Initially the alignment was divided into partitions based on coding position. Then we unlinked the parameters (shape, revmat, statefreq) between these partitions and applied a 4× 4 nucleotide model. Finally, for the 1st and 2nd codon positions we used the model with only one substitution category with all rates equal (F81 model), and for the 3rd codon position we used the model with 6 categories with a gamma shape parameter plus invariants including the covarion parameter (GTR+Γ+I+cov model). Metropolis-coupled Markov chain Monte Carlo analyses were run with one cold and three heated chains (temperature set to default 0.2) for 5,000,000 generations and sampled every 200 generations. This process was performed three times from a random starting tree and ran well beyond convergence. Trees before convergence were discarded for the reconstruction of the consensus Bayesian tree with posterior probabilities.

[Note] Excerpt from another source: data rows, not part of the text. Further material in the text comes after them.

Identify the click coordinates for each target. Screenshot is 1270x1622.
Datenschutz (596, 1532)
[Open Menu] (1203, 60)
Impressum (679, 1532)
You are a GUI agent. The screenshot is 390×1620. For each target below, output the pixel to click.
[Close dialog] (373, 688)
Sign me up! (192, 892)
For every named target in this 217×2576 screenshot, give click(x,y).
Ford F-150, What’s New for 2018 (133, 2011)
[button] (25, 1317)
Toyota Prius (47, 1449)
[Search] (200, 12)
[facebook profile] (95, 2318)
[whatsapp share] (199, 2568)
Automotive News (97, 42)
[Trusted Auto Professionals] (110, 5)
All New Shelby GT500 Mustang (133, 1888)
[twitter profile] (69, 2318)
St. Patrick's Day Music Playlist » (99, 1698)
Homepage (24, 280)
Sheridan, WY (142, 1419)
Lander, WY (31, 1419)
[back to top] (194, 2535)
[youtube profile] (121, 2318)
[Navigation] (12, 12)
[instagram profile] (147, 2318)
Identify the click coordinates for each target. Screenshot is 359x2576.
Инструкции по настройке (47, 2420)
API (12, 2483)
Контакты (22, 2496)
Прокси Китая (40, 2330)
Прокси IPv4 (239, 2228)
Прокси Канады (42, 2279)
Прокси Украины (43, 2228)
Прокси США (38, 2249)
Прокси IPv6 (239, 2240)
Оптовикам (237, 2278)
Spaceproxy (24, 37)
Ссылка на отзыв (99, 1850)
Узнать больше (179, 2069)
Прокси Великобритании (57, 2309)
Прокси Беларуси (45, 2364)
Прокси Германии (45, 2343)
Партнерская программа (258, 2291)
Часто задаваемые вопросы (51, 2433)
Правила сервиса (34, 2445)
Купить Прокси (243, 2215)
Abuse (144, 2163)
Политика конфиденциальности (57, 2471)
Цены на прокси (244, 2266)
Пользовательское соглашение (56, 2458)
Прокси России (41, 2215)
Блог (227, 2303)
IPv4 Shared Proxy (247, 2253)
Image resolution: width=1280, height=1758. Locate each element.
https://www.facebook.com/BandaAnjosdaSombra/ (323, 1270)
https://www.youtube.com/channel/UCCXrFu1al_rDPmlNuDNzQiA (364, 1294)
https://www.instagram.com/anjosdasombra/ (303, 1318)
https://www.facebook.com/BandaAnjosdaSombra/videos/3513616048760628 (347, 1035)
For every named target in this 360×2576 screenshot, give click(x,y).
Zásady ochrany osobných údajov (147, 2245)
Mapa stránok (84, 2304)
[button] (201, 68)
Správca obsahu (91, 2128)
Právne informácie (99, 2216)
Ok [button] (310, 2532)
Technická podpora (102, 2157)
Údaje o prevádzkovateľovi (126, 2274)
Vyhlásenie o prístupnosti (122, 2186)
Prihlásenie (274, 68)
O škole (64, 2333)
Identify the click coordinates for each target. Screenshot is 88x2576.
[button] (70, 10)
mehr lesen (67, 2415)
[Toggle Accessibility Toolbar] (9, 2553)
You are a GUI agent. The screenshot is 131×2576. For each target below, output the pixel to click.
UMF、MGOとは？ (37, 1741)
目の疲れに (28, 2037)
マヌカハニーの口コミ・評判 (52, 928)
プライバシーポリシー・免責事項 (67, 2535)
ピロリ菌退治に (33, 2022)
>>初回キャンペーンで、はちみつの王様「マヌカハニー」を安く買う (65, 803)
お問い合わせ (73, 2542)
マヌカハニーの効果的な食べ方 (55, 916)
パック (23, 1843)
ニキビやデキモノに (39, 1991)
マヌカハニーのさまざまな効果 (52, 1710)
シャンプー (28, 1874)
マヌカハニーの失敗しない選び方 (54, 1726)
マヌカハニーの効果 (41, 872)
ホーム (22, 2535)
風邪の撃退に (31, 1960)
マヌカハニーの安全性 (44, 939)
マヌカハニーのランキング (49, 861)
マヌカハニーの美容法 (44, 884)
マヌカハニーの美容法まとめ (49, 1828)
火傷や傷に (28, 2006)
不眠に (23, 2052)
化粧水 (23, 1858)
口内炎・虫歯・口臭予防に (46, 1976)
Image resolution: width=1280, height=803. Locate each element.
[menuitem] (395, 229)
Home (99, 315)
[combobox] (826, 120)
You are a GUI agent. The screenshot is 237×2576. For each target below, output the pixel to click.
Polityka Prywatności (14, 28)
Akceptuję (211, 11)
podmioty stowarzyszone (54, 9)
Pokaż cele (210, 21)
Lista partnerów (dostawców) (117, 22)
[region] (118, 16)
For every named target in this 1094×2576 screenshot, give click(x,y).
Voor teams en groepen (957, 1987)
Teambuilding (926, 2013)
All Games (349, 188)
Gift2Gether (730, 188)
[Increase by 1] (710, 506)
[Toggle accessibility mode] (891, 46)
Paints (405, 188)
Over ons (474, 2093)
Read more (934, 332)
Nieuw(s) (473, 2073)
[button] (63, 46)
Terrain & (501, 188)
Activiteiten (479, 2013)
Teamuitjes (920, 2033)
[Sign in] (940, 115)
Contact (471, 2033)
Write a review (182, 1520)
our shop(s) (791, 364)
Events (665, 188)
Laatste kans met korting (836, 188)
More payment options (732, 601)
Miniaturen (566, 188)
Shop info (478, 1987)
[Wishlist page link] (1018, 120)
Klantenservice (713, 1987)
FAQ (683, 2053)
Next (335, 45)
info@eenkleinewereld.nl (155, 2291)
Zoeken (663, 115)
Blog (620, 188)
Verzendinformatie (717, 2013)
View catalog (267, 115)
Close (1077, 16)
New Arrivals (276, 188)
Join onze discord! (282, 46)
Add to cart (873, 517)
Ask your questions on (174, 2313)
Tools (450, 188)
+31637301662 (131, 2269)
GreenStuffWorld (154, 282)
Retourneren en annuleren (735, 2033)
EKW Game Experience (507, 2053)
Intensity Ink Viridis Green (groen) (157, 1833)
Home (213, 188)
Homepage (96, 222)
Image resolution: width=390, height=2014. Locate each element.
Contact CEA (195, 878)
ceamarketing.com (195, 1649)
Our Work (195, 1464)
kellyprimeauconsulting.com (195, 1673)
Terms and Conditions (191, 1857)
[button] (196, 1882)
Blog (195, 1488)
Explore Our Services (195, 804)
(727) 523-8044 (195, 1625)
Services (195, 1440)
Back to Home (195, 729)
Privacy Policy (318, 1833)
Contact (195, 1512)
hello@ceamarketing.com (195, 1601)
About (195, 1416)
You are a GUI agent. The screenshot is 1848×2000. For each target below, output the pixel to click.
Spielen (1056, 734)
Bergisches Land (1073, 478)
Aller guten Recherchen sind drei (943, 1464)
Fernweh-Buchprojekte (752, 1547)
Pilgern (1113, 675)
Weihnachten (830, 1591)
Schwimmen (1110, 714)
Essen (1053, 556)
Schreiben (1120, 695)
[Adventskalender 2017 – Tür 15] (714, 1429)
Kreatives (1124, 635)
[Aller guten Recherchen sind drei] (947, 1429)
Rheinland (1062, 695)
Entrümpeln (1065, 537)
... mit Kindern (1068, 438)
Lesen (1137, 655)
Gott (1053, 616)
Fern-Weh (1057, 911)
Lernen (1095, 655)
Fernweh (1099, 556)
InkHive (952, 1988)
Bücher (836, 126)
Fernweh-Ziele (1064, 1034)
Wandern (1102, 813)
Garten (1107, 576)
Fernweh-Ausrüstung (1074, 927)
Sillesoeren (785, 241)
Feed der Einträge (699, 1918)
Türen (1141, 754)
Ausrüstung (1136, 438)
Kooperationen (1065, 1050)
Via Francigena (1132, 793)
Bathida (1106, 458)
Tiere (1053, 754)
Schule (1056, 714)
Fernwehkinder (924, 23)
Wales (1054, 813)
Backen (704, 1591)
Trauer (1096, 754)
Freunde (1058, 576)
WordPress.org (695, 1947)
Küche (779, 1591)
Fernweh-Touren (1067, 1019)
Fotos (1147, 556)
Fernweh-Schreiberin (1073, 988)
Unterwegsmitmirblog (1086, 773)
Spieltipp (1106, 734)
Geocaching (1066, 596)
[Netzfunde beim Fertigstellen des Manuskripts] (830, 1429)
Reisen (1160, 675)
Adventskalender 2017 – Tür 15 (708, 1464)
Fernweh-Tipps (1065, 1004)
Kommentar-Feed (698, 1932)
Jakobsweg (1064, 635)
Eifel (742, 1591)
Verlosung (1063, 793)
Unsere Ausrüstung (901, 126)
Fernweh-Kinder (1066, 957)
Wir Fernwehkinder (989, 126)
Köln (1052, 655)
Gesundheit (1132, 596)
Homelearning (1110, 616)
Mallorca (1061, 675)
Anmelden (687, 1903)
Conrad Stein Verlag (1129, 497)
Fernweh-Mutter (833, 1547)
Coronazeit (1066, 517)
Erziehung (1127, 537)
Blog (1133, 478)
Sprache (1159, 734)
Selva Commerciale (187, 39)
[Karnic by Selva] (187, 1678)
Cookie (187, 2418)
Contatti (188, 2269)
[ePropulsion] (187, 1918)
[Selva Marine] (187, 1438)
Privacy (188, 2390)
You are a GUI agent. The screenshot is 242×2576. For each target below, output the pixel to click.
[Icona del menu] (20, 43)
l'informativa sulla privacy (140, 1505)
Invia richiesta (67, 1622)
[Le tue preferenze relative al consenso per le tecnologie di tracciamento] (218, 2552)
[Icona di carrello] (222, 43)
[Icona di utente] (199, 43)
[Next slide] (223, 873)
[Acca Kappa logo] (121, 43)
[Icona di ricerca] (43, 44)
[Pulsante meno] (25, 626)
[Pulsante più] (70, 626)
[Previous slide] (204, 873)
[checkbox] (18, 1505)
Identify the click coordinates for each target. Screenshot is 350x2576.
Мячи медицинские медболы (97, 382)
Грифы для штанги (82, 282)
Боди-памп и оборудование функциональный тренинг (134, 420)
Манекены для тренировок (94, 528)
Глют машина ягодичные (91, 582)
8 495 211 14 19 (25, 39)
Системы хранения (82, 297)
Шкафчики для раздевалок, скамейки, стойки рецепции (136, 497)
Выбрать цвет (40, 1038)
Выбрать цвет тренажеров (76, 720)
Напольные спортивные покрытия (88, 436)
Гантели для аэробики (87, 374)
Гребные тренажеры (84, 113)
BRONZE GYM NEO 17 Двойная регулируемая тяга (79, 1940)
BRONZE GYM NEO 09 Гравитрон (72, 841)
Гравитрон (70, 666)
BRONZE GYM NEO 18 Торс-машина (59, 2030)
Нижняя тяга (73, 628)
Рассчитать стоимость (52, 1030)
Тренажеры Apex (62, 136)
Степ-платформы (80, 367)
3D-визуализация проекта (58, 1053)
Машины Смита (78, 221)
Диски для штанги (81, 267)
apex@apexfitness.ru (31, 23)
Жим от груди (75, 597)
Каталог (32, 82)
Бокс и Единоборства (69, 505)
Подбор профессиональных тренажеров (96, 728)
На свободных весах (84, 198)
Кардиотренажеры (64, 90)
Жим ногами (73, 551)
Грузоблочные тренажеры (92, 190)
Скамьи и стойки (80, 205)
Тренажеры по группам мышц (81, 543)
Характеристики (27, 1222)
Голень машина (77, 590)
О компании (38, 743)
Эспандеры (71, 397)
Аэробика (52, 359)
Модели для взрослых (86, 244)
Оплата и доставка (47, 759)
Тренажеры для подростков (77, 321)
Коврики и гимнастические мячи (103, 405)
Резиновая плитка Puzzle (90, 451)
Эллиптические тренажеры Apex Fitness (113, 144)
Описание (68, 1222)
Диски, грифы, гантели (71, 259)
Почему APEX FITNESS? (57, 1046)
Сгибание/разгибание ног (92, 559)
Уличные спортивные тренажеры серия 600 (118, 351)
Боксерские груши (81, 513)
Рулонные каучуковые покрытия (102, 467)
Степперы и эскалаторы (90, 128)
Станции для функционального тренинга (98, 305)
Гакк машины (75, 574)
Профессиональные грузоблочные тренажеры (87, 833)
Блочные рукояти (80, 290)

Alternative tree topology testing using haplotype subsets

To further address the phylogenetic relationship within the obtained haplotypes, we restricted the alignment into three subsets, each comprising 18 haplotypes (10 haplotypes from Cx. annulirostris, 6 from Cx. palpalis and 2 from Cx. sitiens which served as an outgroup). Given that Maximum Likelihood calculations with all haplotypes were prohibitively time-consuming, these subsets served as surrogate abstractions of the full dataset. For each lineage unit we selected two haplotypes based on the following approach: Subset 1 – an ancestor haplotype and its closest haplotype (a44, a51, a89, a92, a98, a103, a117, a119, a128, a132, p12, p25, p28, p29, p30, p33, s7, s8); Subset 2 – two haplotypes from network extremities (a51, a64, a89, a93, a98, a99, a119, a107, a128, a131, p10, p20, p25, p30, p32, p33, s9, s8); and Subset 3 – an ancestor and an extremity of the network (a64, a66, a88, a93, a99, a102, a107, a113, a130, a131, p5, p10, p20, p22, p31, p32, s4, s9). Calculations on the three subsets enabled us to map the variability of the haplotype phylogenies. For each subset we calculated a Maximum Likelihood tree with bootstraps and applied a variety of constraints to test both our hypothesis and the robustness of the optimal tree.

The best trees and all constraints were inferred in PAUP*4b10 [35]. We first reconstructed a Neighbour joining tree and used it to estimate the GTR+Γ+I likelihood parameter. Then the parameters were fixed and used in the inference of a Maximum Likelihood tree using a heuristic search with 20 random sequence additions with NNI swapping. The resulting GTR+Γ+I model parameters were used for the Maximum Likelihood tree reconstruction for the unconstrained tree as well as for all constrained trees. For the unconstrained trees we calculated bootstraps using 100 replicates. Site likelihoods for individual trees were calculated using PAUP*4b10 [35] and these were used for the Approximately Unbiased (AU) test [16] and the Shimodaira-Hasegawa (SH) test [38], both implemented in CONSEL 0.1 h [39]. A value of P>0.05 was considered statistically significant to reject the hypothesis that the two trees were significantly different.